■ WHAT THE EXERCISE ASKS
Using the records below, transcribe word for word the stretch from the line that contains "Task: Toggle Farmacia" through the line that contains "Given: Click the loudness column header", both end lines included, and nothing else.

* * *

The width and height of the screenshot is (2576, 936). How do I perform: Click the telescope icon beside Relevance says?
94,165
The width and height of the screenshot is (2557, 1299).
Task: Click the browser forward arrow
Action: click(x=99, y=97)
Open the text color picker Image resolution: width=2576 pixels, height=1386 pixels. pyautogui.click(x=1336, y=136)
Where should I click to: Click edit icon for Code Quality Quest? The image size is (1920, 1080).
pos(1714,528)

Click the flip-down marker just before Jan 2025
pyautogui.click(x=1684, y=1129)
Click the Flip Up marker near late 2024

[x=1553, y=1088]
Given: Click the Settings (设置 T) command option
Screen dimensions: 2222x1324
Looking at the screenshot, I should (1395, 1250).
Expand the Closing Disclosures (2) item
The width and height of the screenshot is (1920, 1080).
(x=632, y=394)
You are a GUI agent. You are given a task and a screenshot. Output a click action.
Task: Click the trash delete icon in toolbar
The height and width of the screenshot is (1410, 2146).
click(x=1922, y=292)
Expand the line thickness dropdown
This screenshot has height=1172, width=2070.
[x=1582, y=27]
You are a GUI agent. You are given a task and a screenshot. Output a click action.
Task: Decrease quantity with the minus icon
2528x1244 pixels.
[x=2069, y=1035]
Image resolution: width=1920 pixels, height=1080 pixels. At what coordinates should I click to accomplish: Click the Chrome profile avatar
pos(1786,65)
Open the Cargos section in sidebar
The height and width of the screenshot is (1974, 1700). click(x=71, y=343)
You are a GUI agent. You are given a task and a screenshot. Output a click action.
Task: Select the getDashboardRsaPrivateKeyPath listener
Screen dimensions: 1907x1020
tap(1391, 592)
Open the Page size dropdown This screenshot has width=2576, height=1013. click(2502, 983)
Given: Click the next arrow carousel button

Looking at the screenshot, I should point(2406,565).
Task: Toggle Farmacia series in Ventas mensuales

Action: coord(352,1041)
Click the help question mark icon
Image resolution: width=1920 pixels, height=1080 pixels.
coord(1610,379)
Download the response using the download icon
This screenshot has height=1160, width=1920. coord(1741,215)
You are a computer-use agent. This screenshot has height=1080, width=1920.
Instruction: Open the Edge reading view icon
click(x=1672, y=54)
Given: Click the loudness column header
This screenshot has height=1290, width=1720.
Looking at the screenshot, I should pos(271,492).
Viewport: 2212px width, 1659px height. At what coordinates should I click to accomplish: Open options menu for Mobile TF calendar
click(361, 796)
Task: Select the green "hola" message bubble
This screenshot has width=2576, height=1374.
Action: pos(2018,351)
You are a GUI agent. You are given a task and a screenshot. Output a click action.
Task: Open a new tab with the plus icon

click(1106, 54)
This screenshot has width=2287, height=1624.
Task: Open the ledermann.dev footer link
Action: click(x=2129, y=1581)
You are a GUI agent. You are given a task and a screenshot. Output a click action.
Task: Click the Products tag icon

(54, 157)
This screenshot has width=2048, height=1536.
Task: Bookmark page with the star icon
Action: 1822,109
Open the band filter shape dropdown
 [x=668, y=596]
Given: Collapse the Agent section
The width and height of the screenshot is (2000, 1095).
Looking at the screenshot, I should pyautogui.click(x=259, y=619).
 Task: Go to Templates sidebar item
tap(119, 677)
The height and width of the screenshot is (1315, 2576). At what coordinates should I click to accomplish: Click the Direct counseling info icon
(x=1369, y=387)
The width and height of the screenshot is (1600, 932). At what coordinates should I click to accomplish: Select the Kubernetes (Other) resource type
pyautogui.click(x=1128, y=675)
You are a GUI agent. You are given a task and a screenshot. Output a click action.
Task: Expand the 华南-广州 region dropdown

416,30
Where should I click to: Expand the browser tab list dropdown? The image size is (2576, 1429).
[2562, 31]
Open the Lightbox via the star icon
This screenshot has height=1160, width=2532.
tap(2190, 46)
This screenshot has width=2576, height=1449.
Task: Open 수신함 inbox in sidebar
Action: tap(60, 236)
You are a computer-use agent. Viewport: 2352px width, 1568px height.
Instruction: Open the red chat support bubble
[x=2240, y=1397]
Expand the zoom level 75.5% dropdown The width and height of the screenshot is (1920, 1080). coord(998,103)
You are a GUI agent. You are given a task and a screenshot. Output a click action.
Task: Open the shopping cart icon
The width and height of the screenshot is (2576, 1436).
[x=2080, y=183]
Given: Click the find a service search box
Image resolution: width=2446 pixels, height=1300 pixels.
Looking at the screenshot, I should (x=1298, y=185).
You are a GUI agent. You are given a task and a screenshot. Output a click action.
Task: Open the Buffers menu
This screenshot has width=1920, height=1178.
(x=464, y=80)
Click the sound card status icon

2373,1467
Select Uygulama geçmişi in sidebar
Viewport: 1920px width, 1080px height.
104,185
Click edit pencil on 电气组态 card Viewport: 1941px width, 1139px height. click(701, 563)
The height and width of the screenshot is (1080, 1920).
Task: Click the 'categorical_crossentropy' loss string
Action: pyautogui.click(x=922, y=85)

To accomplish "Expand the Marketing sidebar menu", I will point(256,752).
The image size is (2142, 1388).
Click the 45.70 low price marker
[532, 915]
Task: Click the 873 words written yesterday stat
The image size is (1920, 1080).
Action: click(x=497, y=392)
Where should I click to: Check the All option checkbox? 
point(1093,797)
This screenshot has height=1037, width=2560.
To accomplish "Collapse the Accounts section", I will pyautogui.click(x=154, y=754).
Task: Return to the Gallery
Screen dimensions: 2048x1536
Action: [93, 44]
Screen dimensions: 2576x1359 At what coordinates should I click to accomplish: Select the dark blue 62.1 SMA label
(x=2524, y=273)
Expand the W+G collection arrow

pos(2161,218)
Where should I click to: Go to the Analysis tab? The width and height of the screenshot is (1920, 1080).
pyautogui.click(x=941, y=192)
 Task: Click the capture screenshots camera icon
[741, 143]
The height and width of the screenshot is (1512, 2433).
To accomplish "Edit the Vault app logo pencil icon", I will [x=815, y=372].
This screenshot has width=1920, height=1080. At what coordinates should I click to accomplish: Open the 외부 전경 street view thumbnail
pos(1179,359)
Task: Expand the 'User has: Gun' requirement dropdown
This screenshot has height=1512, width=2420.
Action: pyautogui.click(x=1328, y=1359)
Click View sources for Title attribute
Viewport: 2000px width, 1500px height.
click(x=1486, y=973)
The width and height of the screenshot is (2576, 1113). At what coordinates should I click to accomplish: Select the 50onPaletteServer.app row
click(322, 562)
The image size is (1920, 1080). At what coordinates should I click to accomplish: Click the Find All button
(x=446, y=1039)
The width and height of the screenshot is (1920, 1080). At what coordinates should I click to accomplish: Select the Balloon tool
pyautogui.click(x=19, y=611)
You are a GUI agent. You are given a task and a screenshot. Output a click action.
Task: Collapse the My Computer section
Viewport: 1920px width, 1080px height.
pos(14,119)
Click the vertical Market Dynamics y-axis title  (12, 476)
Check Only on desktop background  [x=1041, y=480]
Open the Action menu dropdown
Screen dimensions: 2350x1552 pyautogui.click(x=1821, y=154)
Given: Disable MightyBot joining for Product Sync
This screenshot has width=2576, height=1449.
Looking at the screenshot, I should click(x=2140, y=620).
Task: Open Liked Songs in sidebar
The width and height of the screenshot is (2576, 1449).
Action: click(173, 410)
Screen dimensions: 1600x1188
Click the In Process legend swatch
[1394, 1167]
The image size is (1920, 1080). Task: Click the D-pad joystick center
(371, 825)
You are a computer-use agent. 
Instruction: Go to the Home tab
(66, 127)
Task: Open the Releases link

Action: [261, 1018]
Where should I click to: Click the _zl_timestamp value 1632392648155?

* * *

■ ANSWER FOR THIS EXERCISE
Task: Toggle Farmacia series in Ventas mensuales

Action: coord(352,1041)
Click the help question mark icon
Image resolution: width=1920 pixels, height=1080 pixels.
coord(1610,379)
Download the response using the download icon
This screenshot has height=1160, width=1920. coord(1741,215)
You are a computer-use agent. This screenshot has height=1080, width=1920.
Instruction: Open the Edge reading view icon
click(x=1672, y=54)
Given: Click the loudness column header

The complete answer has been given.